En un tiempo de intenso dolor, Gabriela exhaló su queja al Señor:
“...perdida en la noche, levanto
el clamor aprendido de ti:
¡Padre nuestro que estás en los cielos,
por qué te has olvidado de mí!”
Pero Dios no olvidó a su hija Gabriela. El Señor la acogió en sus brazos y la llevó allí donde están los ángeles que ella tanto quiso; allí donde la esperaban los santos que fueron sus amigos; allí donde también la esperaban los tristes amores de su vida: su padre y su madre; los amores que ensangrentaron su vida y que le arrancaron gemidos de dolor; los niños cuyas rondas alegró con tanto poema de ternura; los niñitos pobres cuyos pies, “azulosos de frío”, tantas veces acarició; y, sin duda, los habitantes del Valle de Elqui, sus vecinos de Monte Grande o de Vicuña, sus colegas y sus alumnos de La Compañía o de La Cantera, los que la quisieron y los que la hicieron sufrir; las santas mujeres, conocidas a través de la lectura de la Biblia, que fueron, más que sus amigas, sus “gentes”, como lo dice ella: Sara, Raquel y Lía, la madre de los Macabeos; Ruth, la espigadora, y María, la madre de Cristo. Ella había escrito:
“Creo en mi corazón, ramo de aromas
que mi Señor como una fronda agita,
perfumando de amor toda la vida
y haciéndola bendita.
Creo en mi corazón, en que el gusano
no ha de morder, pues mellará a la muerte;
creo en mi corazón, el reclinado
en el pecho de Dios terrible y fuerte”.
El Dios “terrible y fuerte”, que es también el Dios que perdona y que ama, habrá recibido en su cielo a ese “corazón, ramo de aromas”, “en que el gusano no ha de morder”, para reclinarlo sobre su pecho y darle por fin la paz infinita y el amor sin sombra.

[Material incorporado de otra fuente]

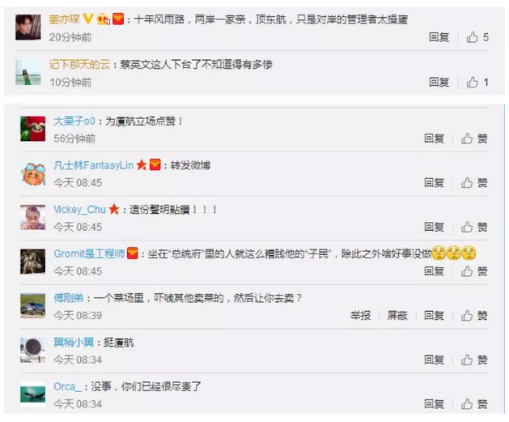Reply to 记下那天的云's comment
This screenshot has width=509, height=422.
[439, 82]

Gracias Gabriela por haber sido lo que fuiste. Tu patria te venera y te quiere. Tu Iglesia te admira y te agradece.
Sigue velando por el alma cristiana del pueblo chileno, de los niños chilenos; sigue prestándonos tu voz admirable, tu apasionado canto, para expresar lo mejor que tenemos: nuestra fe en Dios, nuestro amor a Jesucristo, nuestro deseo de vivir como hermanos.